## [WHAT IS REQUIRED]
For each entry that follows, produce an exact copy.

Stored records
>>>>>
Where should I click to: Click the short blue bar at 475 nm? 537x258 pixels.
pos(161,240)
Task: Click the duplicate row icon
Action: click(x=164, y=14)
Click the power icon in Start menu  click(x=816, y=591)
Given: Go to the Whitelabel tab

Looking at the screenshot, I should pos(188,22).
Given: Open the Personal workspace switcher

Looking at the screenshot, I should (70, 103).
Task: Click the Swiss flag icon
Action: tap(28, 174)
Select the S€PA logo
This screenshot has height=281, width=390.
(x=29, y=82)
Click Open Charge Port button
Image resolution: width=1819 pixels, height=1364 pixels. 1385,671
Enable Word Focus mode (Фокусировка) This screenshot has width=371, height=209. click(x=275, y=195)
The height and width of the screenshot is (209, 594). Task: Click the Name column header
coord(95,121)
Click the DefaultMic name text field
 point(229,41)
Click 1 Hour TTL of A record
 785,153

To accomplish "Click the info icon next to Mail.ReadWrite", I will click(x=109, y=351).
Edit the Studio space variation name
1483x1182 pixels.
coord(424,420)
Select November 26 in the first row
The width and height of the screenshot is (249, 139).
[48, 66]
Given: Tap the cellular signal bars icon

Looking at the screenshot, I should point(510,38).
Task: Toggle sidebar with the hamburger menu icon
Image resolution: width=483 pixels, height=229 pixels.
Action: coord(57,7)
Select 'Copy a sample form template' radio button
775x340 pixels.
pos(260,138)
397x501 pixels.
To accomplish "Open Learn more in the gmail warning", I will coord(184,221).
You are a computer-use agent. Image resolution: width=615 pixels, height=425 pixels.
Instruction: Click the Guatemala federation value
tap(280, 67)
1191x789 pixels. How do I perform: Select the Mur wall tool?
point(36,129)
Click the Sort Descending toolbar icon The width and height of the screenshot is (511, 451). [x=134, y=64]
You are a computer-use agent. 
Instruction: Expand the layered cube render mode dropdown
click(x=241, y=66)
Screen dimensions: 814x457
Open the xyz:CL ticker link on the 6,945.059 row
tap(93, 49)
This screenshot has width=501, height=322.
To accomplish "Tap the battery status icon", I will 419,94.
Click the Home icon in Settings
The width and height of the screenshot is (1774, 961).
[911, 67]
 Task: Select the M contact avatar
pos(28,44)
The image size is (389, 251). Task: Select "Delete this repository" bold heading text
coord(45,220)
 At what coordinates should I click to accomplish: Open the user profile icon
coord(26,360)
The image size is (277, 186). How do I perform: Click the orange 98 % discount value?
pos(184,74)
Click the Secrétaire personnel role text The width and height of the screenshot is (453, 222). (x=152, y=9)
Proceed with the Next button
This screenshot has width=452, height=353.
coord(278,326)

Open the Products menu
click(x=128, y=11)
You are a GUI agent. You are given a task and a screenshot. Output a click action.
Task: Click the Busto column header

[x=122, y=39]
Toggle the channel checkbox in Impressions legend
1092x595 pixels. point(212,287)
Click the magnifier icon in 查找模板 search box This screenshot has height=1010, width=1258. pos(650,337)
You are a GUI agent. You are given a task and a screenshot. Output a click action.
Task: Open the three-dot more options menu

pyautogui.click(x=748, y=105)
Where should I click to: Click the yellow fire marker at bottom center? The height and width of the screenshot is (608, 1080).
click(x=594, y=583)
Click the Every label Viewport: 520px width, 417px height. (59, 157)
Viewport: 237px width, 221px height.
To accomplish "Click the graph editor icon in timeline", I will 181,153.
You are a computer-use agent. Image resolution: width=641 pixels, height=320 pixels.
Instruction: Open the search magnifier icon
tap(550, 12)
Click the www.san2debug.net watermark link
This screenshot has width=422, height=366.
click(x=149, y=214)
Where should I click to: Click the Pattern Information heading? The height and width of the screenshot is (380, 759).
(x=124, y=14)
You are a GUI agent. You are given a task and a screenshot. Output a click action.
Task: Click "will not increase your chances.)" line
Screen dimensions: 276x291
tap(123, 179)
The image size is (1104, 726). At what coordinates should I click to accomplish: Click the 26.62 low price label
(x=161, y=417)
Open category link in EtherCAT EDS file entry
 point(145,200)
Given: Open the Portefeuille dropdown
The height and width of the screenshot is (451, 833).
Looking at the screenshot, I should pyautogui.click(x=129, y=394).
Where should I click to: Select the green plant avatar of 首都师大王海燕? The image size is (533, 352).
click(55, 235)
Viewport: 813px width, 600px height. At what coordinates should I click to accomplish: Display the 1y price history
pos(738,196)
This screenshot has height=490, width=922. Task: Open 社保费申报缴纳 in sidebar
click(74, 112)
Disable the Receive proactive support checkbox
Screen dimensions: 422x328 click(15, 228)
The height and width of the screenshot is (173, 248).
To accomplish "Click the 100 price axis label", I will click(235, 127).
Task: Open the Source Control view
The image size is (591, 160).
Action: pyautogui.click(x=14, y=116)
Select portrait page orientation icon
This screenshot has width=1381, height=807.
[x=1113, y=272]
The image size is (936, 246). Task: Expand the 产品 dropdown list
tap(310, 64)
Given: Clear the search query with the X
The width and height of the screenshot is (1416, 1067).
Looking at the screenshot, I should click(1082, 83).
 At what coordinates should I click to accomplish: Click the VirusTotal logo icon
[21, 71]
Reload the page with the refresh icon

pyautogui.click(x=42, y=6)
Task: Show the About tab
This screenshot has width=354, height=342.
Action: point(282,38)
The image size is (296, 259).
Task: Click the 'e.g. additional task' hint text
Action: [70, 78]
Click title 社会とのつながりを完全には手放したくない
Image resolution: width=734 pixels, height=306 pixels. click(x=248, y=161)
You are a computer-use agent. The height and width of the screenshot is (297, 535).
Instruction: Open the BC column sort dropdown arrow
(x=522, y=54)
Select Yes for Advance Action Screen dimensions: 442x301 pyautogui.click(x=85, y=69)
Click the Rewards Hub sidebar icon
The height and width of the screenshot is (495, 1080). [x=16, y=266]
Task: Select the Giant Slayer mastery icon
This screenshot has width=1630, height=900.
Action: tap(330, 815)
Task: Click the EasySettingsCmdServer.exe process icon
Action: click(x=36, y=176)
<<<<<
## [EXPECTED ANSWER]
Where should I click to: Click the short blue bar at 475 nm? 537x258 pixels.
pos(161,240)
Task: Click the duplicate row icon
Action: click(x=164, y=14)
Click the power icon in Start menu  click(x=816, y=591)
Given: Go to the Whitelabel tab

Looking at the screenshot, I should pos(188,22).
Given: Open the Personal workspace switcher

Looking at the screenshot, I should (70, 103).
Task: Click the Swiss flag icon
Action: tap(28, 174)
Select the S€PA logo
This screenshot has height=281, width=390.
(x=29, y=82)
Click Open Charge Port button
Image resolution: width=1819 pixels, height=1364 pixels. 1385,671
Enable Word Focus mode (Фокусировка) This screenshot has width=371, height=209. click(x=275, y=195)
The height and width of the screenshot is (209, 594). Task: Click the Name column header
coord(95,121)
Click the DefaultMic name text field
 point(229,41)
Click 1 Hour TTL of A record
 785,153

To accomplish "Click the info icon next to Mail.ReadWrite", I will click(x=109, y=351).
Edit the Studio space variation name
1483x1182 pixels.
coord(424,420)
Select November 26 in the first row
The width and height of the screenshot is (249, 139).
[48, 66]
Given: Tap the cellular signal bars icon

Looking at the screenshot, I should point(510,38).
Task: Toggle sidebar with the hamburger menu icon
Image resolution: width=483 pixels, height=229 pixels.
Action: coord(57,7)
Select 'Copy a sample form template' radio button
775x340 pixels.
pos(260,138)
397x501 pixels.
To accomplish "Open Learn more in the gmail warning", I will coord(184,221).
You are a computer-use agent. Image resolution: width=615 pixels, height=425 pixels.
Instruction: Click the Guatemala federation value
tap(280, 67)
1191x789 pixels. How do I perform: Select the Mur wall tool?
point(36,129)
Click the Sort Descending toolbar icon The width and height of the screenshot is (511, 451). [x=134, y=64]
You are a computer-use agent. 
Instruction: Expand the layered cube render mode dropdown
click(x=241, y=66)
Screen dimensions: 814x457
Open the xyz:CL ticker link on the 6,945.059 row
tap(93, 49)
This screenshot has width=501, height=322.
To accomplish "Tap the battery status icon", I will 419,94.
Click the Home icon in Settings
The width and height of the screenshot is (1774, 961).
[911, 67]
 Task: Select the M contact avatar
pos(28,44)
The image size is (389, 251). Task: Select "Delete this repository" bold heading text
coord(45,220)
 At what coordinates should I click to accomplish: Open the user profile icon
coord(26,360)
The image size is (277, 186). How do I perform: Click the orange 98 % discount value?
pos(184,74)
Click the Secrétaire personnel role text The width and height of the screenshot is (453, 222). (x=152, y=9)
Proceed with the Next button
This screenshot has width=452, height=353.
coord(278,326)

Open the Products menu
click(x=128, y=11)
You are a GUI agent. You are given a task and a screenshot. Output a click action.
Task: Click the Busto column header

[x=122, y=39]
Toggle the channel checkbox in Impressions legend
1092x595 pixels. point(212,287)
Click the magnifier icon in 查找模板 search box This screenshot has height=1010, width=1258. pos(650,337)
You are a GUI agent. You are given a task and a screenshot. Output a click action.
Task: Open the three-dot more options menu

pyautogui.click(x=748, y=105)
Where should I click to: Click the yellow fire marker at bottom center? The height and width of the screenshot is (608, 1080).
click(x=594, y=583)
Click the Every label Viewport: 520px width, 417px height. (59, 157)
Viewport: 237px width, 221px height.
To accomplish "Click the graph editor icon in timeline", I will 181,153.
You are a computer-use agent. Image resolution: width=641 pixels, height=320 pixels.
Instruction: Open the search magnifier icon
tap(550, 12)
Click the www.san2debug.net watermark link
This screenshot has width=422, height=366.
click(x=149, y=214)
Where should I click to: Click the Pattern Information heading? The height and width of the screenshot is (380, 759).
(x=124, y=14)
You are a GUI agent. You are given a task and a screenshot. Output a click action.
Task: Click "will not increase your chances.)" line
Screen dimensions: 276x291
tap(123, 179)
The image size is (1104, 726). At what coordinates should I click to accomplish: Click the 26.62 low price label
(x=161, y=417)
Open category link in EtherCAT EDS file entry
 point(145,200)
Given: Open the Portefeuille dropdown
The height and width of the screenshot is (451, 833).
Looking at the screenshot, I should pyautogui.click(x=129, y=394).
Where should I click to: Select the green plant avatar of 首都师大王海燕? The image size is (533, 352).
click(55, 235)
Viewport: 813px width, 600px height. At what coordinates should I click to accomplish: Display the 1y price history
pos(738,196)
This screenshot has height=490, width=922. Task: Open 社保费申报缴纳 in sidebar
click(74, 112)
Disable the Receive proactive support checkbox
Screen dimensions: 422x328 click(15, 228)
The height and width of the screenshot is (173, 248).
To accomplish "Click the 100 price axis label", I will click(235, 127).
Task: Open the Source Control view
The image size is (591, 160).
Action: pyautogui.click(x=14, y=116)
Select portrait page orientation icon
This screenshot has width=1381, height=807.
[x=1113, y=272]
The image size is (936, 246). Task: Expand the 产品 dropdown list
tap(310, 64)
Given: Clear the search query with the X
The width and height of the screenshot is (1416, 1067).
Looking at the screenshot, I should click(1082, 83).
 At what coordinates should I click to accomplish: Click the VirusTotal logo icon
[21, 71]
Reload the page with the refresh icon

pyautogui.click(x=42, y=6)
Task: Show the About tab
This screenshot has width=354, height=342.
Action: point(282,38)
The image size is (296, 259).
Task: Click the 'e.g. additional task' hint text
Action: [70, 78]
Click title 社会とのつながりを完全には手放したくない
Image resolution: width=734 pixels, height=306 pixels. click(x=248, y=161)
You are a computer-use agent. The height and width of the screenshot is (297, 535).
Instruction: Open the BC column sort dropdown arrow
(x=522, y=54)
Select Yes for Advance Action Screen dimensions: 442x301 pyautogui.click(x=85, y=69)
Click the Rewards Hub sidebar icon
The height and width of the screenshot is (495, 1080). [x=16, y=266]
Task: Select the Giant Slayer mastery icon
This screenshot has width=1630, height=900.
Action: tap(330, 815)
Task: Click the EasySettingsCmdServer.exe process icon
Action: click(x=36, y=176)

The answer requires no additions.